I work on a bench of my Kafka cluster in version 1.0.0-cp1.
In part of my bench who focus on the max throughput possible with ordering guarantee and no data loss (a topic with only one partition), need I to set the max.in.flight.requests.per.connection
property to 1
?
I've read this article
And I understand that I only have to set the max.in.flight to 1 if I enable the retry feature at my producer with the retries
property.
Another way to ask my question: Only one partition + retries=0 (producer props) is sufficient to guarantee the ordering in Kafka?
I need to know because increase the max.in.flight increases drastically the throughput.
Your use case is slightly unclear. You mention ordering and no data loss but don't specify if you tolerate duplicate messages. So it's unclean if you want At least Once (QoS 1) or Exactly Once
Either way, as you're using 1.0.0 and only using a single partition, you should have a look at the Idempotent Producer instead of tweaking the Producer configs. It allows to properly and efficiently guarantee ordering and no data loss.
From the documentation:
Idempotent delivery ensures that messages are delivered exactly once to a particular topic partition during the lifetime of a single producer.
The early Idempotent Producer was forcing max.in.flight.requests.per.connection
to 1 (for the same reasons you mentioned) but in the latest releases it can now be used with max.in.flight.requests.per.connection
set to up to 5 and still keep its guarantees.
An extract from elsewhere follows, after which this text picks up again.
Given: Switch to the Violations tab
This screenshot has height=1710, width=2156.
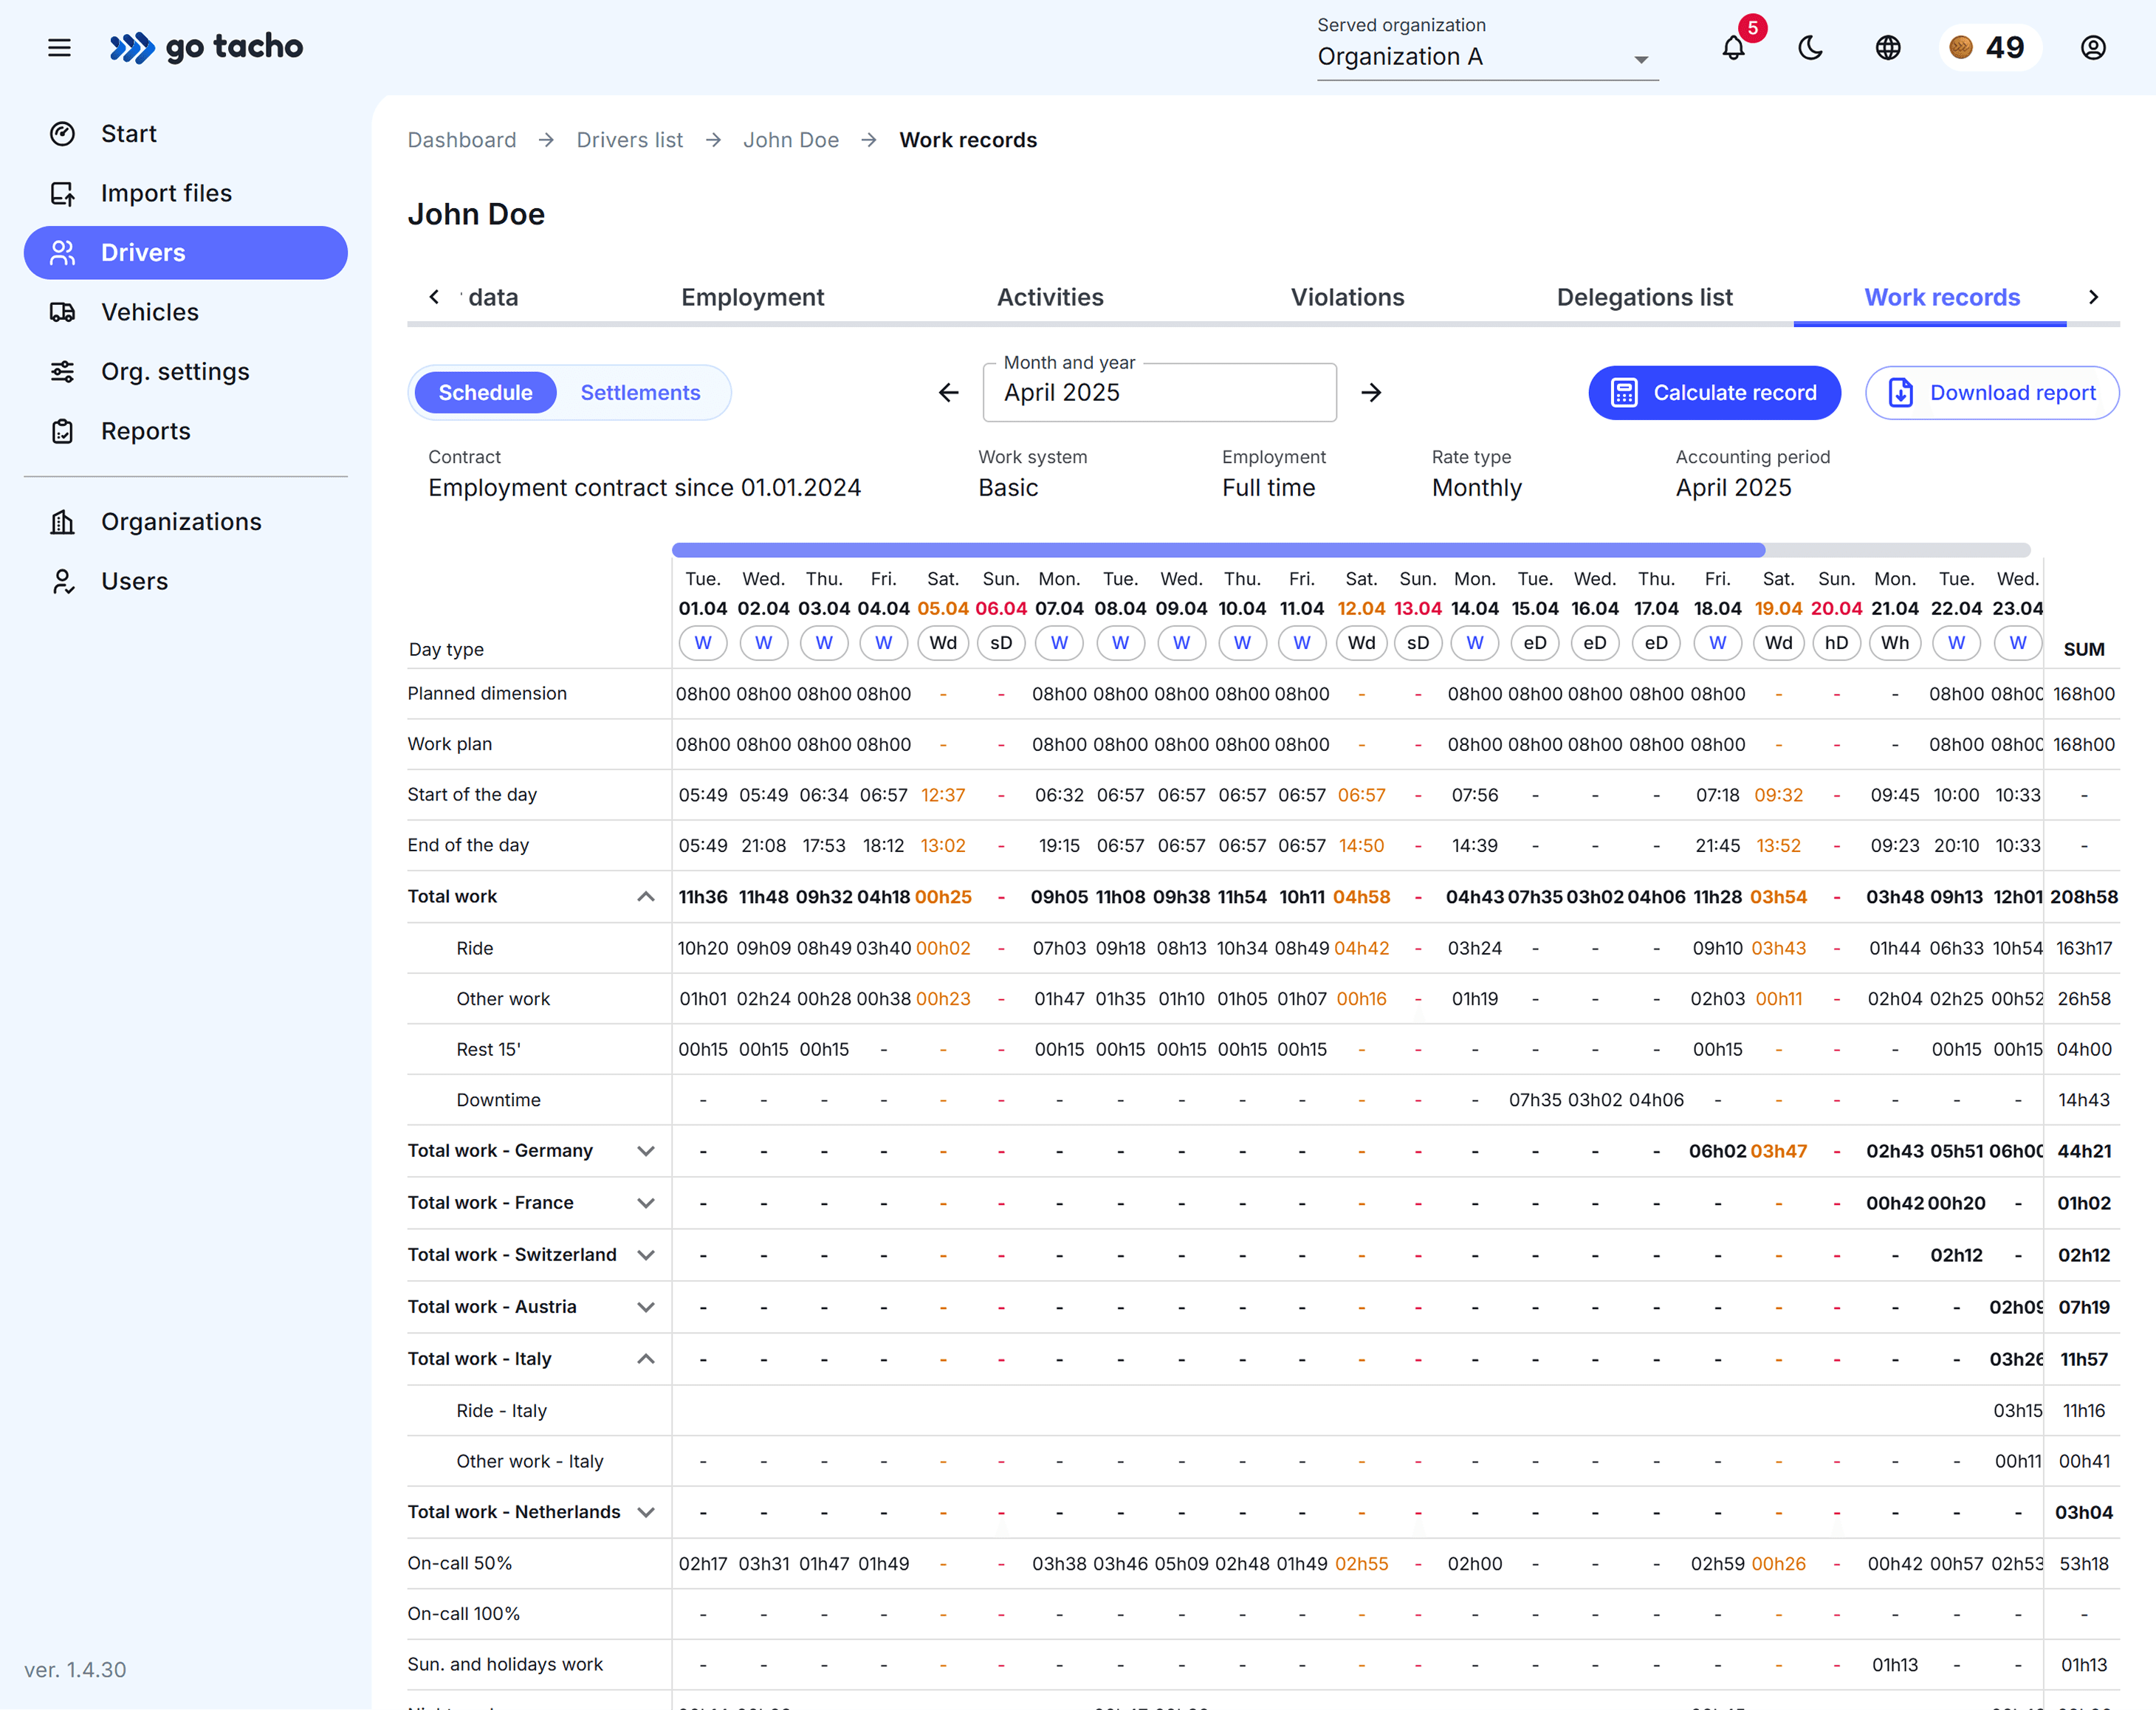Looking at the screenshot, I should click(1347, 297).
Using the Idempotent Producer you'll not only get stronger delivery semantics (Exactly Once instead of At least Once) but it might even perform better!
Back to your question
Yes without the idempotent (or transactional) producer, if you want to avoid data loss (QoS 1) and preserve ordering, you have to set max.in.flight.requests.per.connection
to 1, allow retries
and use acks=all
. As you saw this comes at a significant performance cost.